The Fresh Loaf

News & Information for Amateur Bakers and Artisan Bread Enthusiasts

New Member

Co May May's picture
Co May May

New Member

I love reading blogs about food...I've always wanted to get into baking bread but I just don't have the confidence :( I've only tried a few times and they turned out fine...But I want to learn more that's why I joined this site, hoping I will learn some techniques from the members :)

dmsnyder's picture

Hi, May May.

Welcome to TFL!

I think you found the right place. TFL members range from total beginners to experienced professional bakers. We like to share what we're baking and to help each other learn to make better breads, to find new things to try and to solve problems.
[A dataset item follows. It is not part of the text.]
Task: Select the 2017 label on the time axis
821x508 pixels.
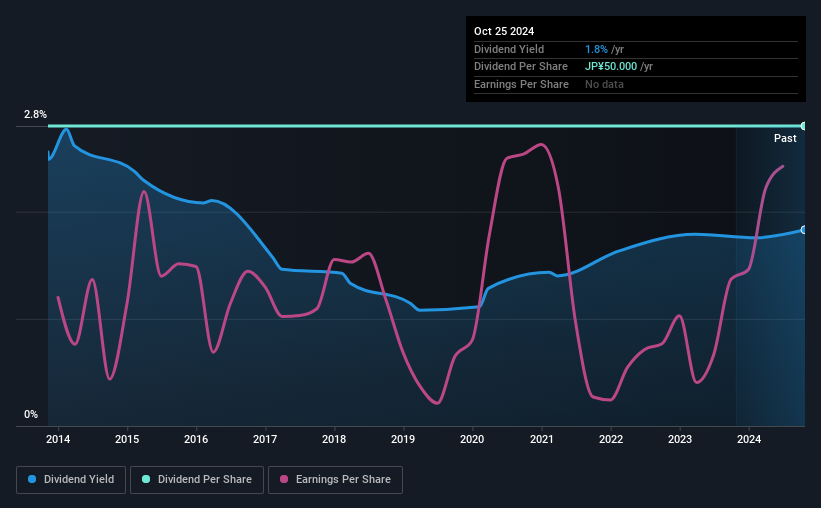Action: [x=265, y=439]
If you are a new baker, look at the lessons and at the TFL Handbook for some basic information and recipes. If you have specific questions, the TFL search box in the upper left corner of your screen will probably find answers. 
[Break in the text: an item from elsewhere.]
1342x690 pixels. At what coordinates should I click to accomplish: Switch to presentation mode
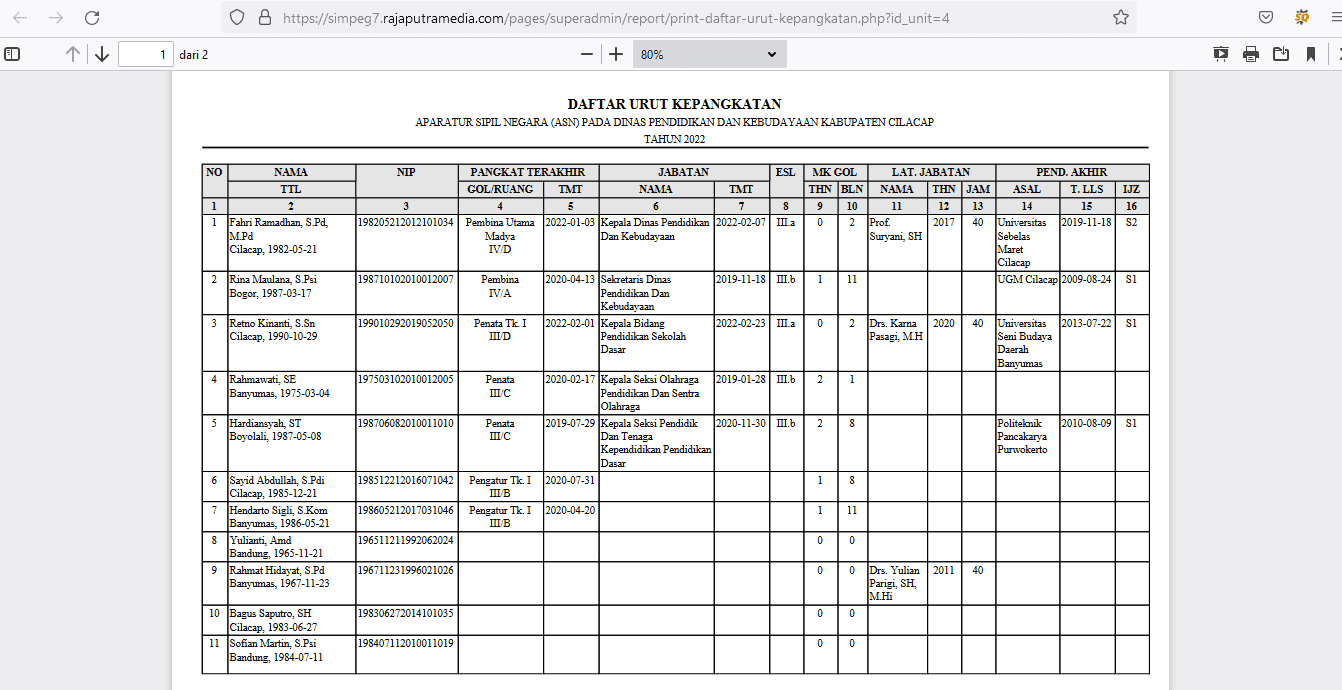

We like to read about your experience and baking ambitions, and we love to see photos of what you are baking.

Enjoy your explorations of the site, and Happy Baking!


cpanza's picture



Co May May's picture
Co May May

Thank you for the warm welcome :) I will try to post some pix next time...So far, i've only worked with yeast when I made Cinnamon Buns, Doughnuts and Focaccia...My goal is to take it the next level...I work at a school kitchen and have the flexibility to do some baking and I would like to take advantage of that...We use a lot of store bought bread for our sandwiches and I really wish I can make loaves of bread from scratch (only in my dream?) Guess, i'll have to ask for a raise when that happens :D Anyway, I will start experimenting on the (simplest) recipes posted by the members...Wish me luck! :)

hanseata's picture

Though can learn a lot in this forum, I would recommend investing in some good, instructive, bread baking books, too. My favorites are Peter Reinhart's books, "The Bread Baker's Apprentice", 'Whole Grain Breads" and "Artisan Bread Every Day", but there are many others, too.